After selection, the reports were examined for useful KPIs. Every KPI identified was extracted
and inserted into a matrix as shown in Figure 4.1. Using this matrix allowed for easy
visualization of the prevalence of KPIs. Every KPI related to vulnerabilities that was found in the
report was inserted into the matrix. Many reports used slightly different KPIs, so similar ones
were grouped together or generalized. This also involved considering if they would be possible
to extract from the available. This was done for example with reports dealing with different
datasets or timelines. The KPIs were then filtered based on prevalence, and a KPI had to have
occurred at least four times to be selected. The result was a collection of general KPIs in a
condensed matrix.
10
When working with the KPIs we need to avoid absolutes. Such numbers could present problems
during the statistical analysis. The report should present data where comparisons are possible.
One example is that while identifying trends, the absolute amounts of data could differ between
times. This is especially true since the dataset originates from Outposts scans. This means scan
frequency from customers may skew statistics. Instead, focus will be on relative amounts and the
KPIs will be converted to such. Using averages and percentages allows for comparisons between
different markets and points in time. All the reports used in the background study are noted in
Table 3.2.
3.2.1 Tools
To perform statistical analysis, we utilized programming and develop custom tools. The
language chosen was Python 3. Both authors had some experience with the language and
Outpost24 also had expertise in it. Using a language that is also used within the company allows
for them to improve and continue development in the future. Python also has access to various
plot-generating tools, such as matplotlib and plotly, to visualize data. There are also tools for
structuring and managing data, with versatile and high-level list functionality or data analysis
libraries like Python Data Analysis Library (pandas).
3.2.2 Dataset
Outpost24 has provided the dataset that this study is based on. The data consists of records from
Outposts network scanner OUTSCAN™. OUTSCAN™ is an automated security scanner that
scans external computer networks and identifies security vulnerabilities. Over time, Outpost24
have gathered a large amount of data from this program, consisting of many million entries. The
timeline of these entries can sometimes be over ten years old. To set the scope of this study,
general analysis will use data up to ten years back (2006). More detailed analysis will only use
data up to five years back (2011).
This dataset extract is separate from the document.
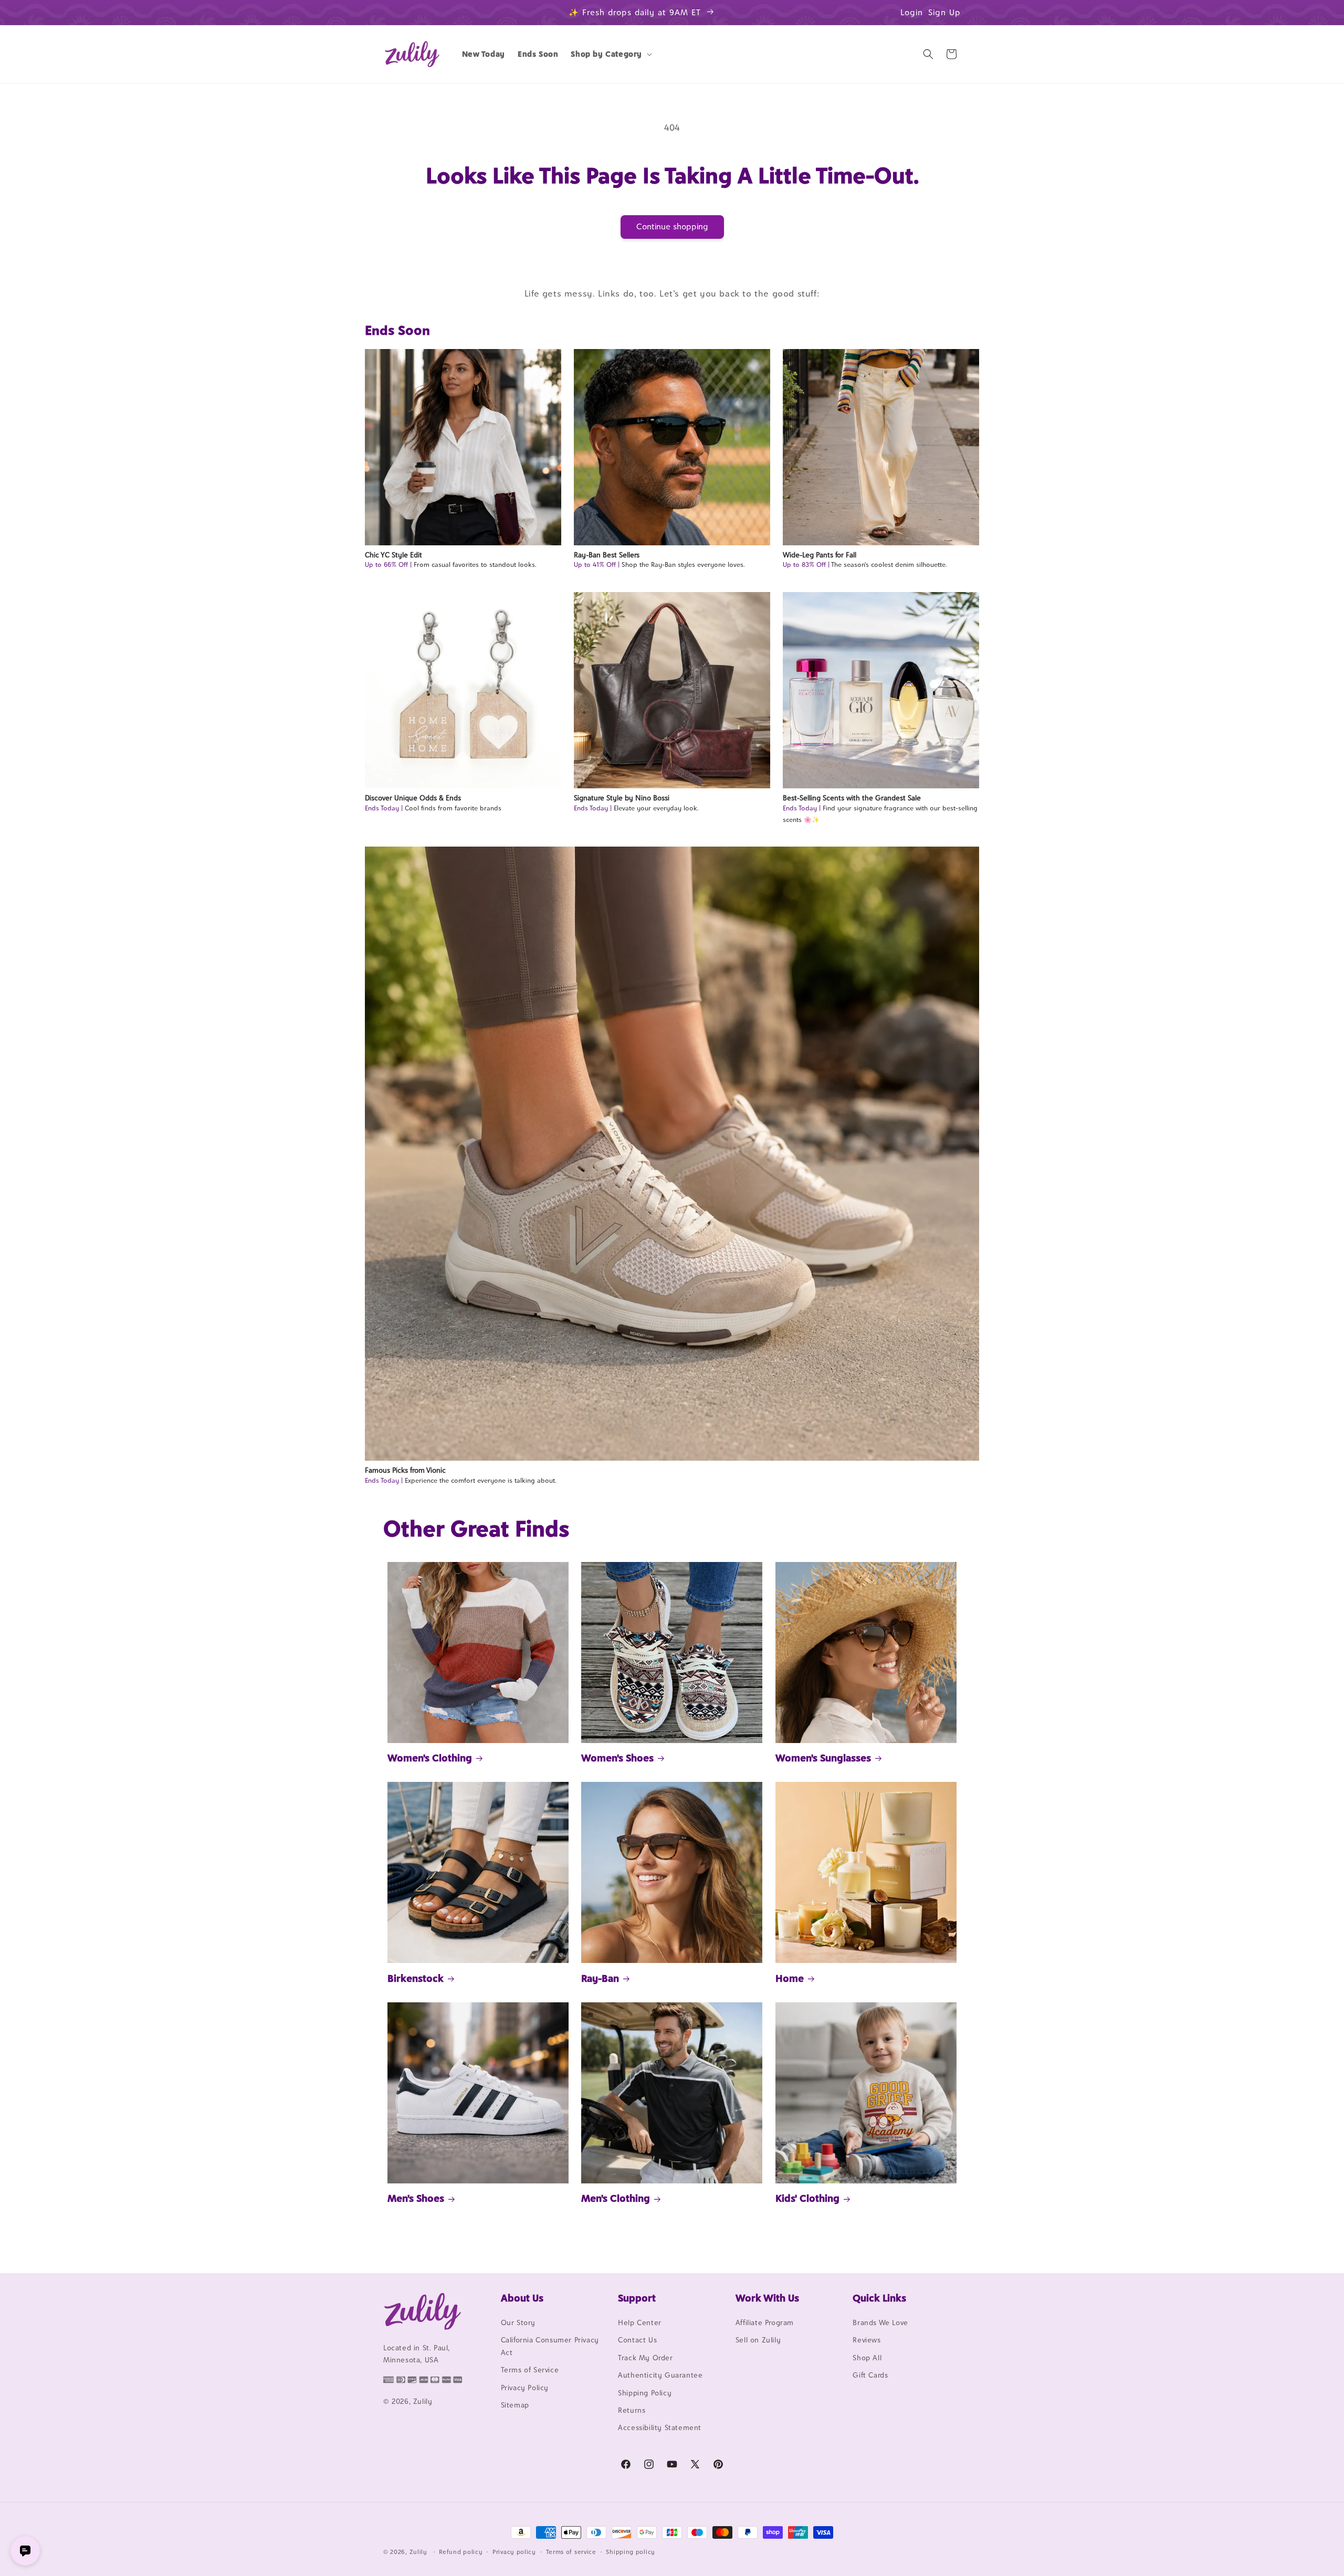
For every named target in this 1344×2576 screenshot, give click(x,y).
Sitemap (515, 2405)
The aim is to focus the study towards recent years while still
allowing comparisons to past situations.
OUTSCAN™ can identify vulnerabilities and then compile useful information about it, by using
both public databases and internal expertise. Each identified vulnerability is accompanied by this
information. The vulnerability information used in this study is presented in Table 3.3.
Datafield
Target Product
Target Platform
Time and Date
Age
CVE-ID
CVSS
Table 3.3 Vulnerability information fields describing the available data.
11
Outside of these specific fields, the data had a lot to do with numbers grouped by time. To make
it possible to generate reports for specific time periods, data was extracted for every month. For
each month, entries were then grouped by indexes, such as CVE-ID or Target Product, to
retrieve the total number of findings for that index and period. This meant that the data
incorporating the indexes and their information, for each month.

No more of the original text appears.